Bayesian Inference I

Bayesian Inference is an important econometric tool. Over the next few days, we will review some of the basic Bayesian inference methods.

Economicitis occurs in 300 out of every 100,000 adults. Recently, however, a test has been developed to screen for the disease. Of 1000 individuals with economicitis who were tested, only 40 had an erroneous negative test. Out of 1000 healthy individuals, 20 out of 1000 individuals had an erroneous positive test result.

My friend Ron received the sad news that his test result shows that he has economicitis. Ron wants to know that given the test result is positive, what is the actual chance that he has the disease.
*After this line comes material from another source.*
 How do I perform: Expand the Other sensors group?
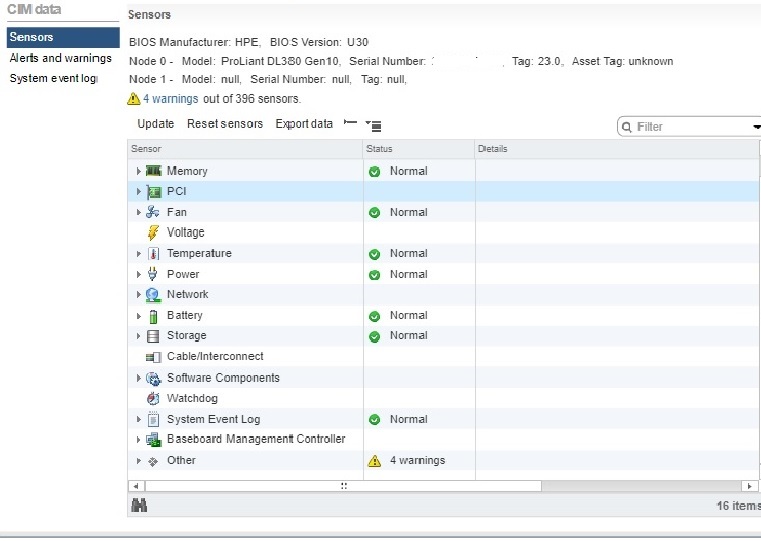pyautogui.click(x=139, y=461)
One way to estimate this is using Bayesian inference. According to Bayesian theory:

  • Posterior Odds = prior odds x likelihood ratio
  • Posterior Odds=p(θ1)/p(θ2) * [p(X11)/p(X12)]

The prior odds are having the disease are 300/99,700. This is equivalent to the prior probability Ron has the disease (300/100,000) divided by the prior probability he does not have the disease (99,700/100,000). The likelihood ratio is equal to the probability of having a positive test given the person has the disease (1-40/1000) divided by the probability of having a positive test given that the person is healthy (20/1000). Thus we have:

  • Posterior Odds = (300/99,700) x [(960/1000)/(20/1000)] = .144

This means that the chance the individuals who test positive for economicitis actually have the disease is about one in seven. To calculate the posterior probability, simply use the following formula:

  • Posterior Probability = (posterior odds)/(1 + posterior odds)=.144/1.144=12.6%

Thus, Ron should not be too worried about having the disease. Using the prior, Ron only had a 0.3% change of having the disease, but even after having tested positive for economicitis, Ron still only has a 12.6% chance of being stricken by this deadly disease.